Product Testing and Validation
“We’re looking for opportunities in R&D,” Kozal continues, “to test and validate new part designs with the greatest possible level of confidence. When we do so, we effectively gain the attention of our customers and leapfrog our competitors.”
The ProX DMP metal printer provides just the leapfrogging capabilities Kozal and his team seek. “For one project, we might need to evaluate how parts stamped from 300-series stainless steel might perform compared to 400-series alloys,” Kozal says. “In other cases, maybe we want to validate some of the next-generation catalysts on the market. While we can virtually simulate performance in many cases, when it comes time to actually make prototypes out of metal alloys and test them in the lab, using additive manufacturing (AM) dramatically reduces that development time.”
The firm, says Kozal, is printing parts that act just like wrought stampings during testing and validation. “We use LS Dyna to simulate a stamped-part design, and then take those dimensions right to the 3D printer.”
The ProX DMP machine, according to 3D Systems, includes a patented roller system that spreads the powder and compacts each layer to optimize heat transfer through the metal powder as the laser does its thing. The claim, then, is that the machine can best-provide steeper unsupported angles, and deposit uniform layers as thin as 5 μm. Minimum wall thickness: 150 μm.
Pridgeon & Clay’s R&D team selected the 3D Systems printer following an eight-mo. evaluation process. After securing the machine, in December 2017, from local machinery distributor Scarlett Inc., Pridgeon & Clay engineers went to work pushing the machine and its capabilities. The company, which has operated polymer 3D-printing machines for several years, finds that many of the same concepts apply to operating its metal printer.

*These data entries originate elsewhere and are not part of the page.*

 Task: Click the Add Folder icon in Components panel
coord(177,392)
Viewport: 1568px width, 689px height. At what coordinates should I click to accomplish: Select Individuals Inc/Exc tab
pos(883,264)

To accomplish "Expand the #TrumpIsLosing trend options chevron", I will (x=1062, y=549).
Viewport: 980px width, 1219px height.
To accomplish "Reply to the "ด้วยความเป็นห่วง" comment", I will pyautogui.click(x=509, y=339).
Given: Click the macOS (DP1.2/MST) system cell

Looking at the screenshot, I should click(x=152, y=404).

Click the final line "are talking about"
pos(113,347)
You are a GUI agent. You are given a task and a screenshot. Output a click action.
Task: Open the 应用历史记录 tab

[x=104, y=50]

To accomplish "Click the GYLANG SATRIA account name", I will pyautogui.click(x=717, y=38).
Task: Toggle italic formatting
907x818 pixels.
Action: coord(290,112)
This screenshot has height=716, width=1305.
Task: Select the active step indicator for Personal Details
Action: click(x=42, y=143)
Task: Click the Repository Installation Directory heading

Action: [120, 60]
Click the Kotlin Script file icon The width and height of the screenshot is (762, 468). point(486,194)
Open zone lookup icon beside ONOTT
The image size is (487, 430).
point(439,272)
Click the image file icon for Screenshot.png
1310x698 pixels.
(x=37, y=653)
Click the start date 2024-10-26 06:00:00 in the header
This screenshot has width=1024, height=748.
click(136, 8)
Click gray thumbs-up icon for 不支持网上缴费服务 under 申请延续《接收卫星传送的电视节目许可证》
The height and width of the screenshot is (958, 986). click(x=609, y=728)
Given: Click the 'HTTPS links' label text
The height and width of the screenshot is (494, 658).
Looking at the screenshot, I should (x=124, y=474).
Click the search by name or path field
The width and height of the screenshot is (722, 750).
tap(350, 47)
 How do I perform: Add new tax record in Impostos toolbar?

“Bringing in experts from our inhouse laser-processing and powdered-metal groups also helped us quickly get the new metal printer up and running,” Kozal says. “We trained one of our most experienced CNC machine operators, who also had a solid CAD background, to run the metal printer.”
The Perfect Complementary Process
In operation and tasked with printing prototypes while efficiently handling design iterations, the 3D metal printer proves the perfect complement to Pridgeon & Clay’s CFD-testing procedures.
“We’re now better equipped to dial in the inputs—stress-strain distribution for example—and evaluate the impact of heat and other factors during product testing,” Kozal says, defining the benefits of CFD testing of actual parts, in addition to virtual testing and simulation. “We then can modify the CFD results to optimize and validate, with a minimum number of iterations, the part design, quickly and with relatively low cost.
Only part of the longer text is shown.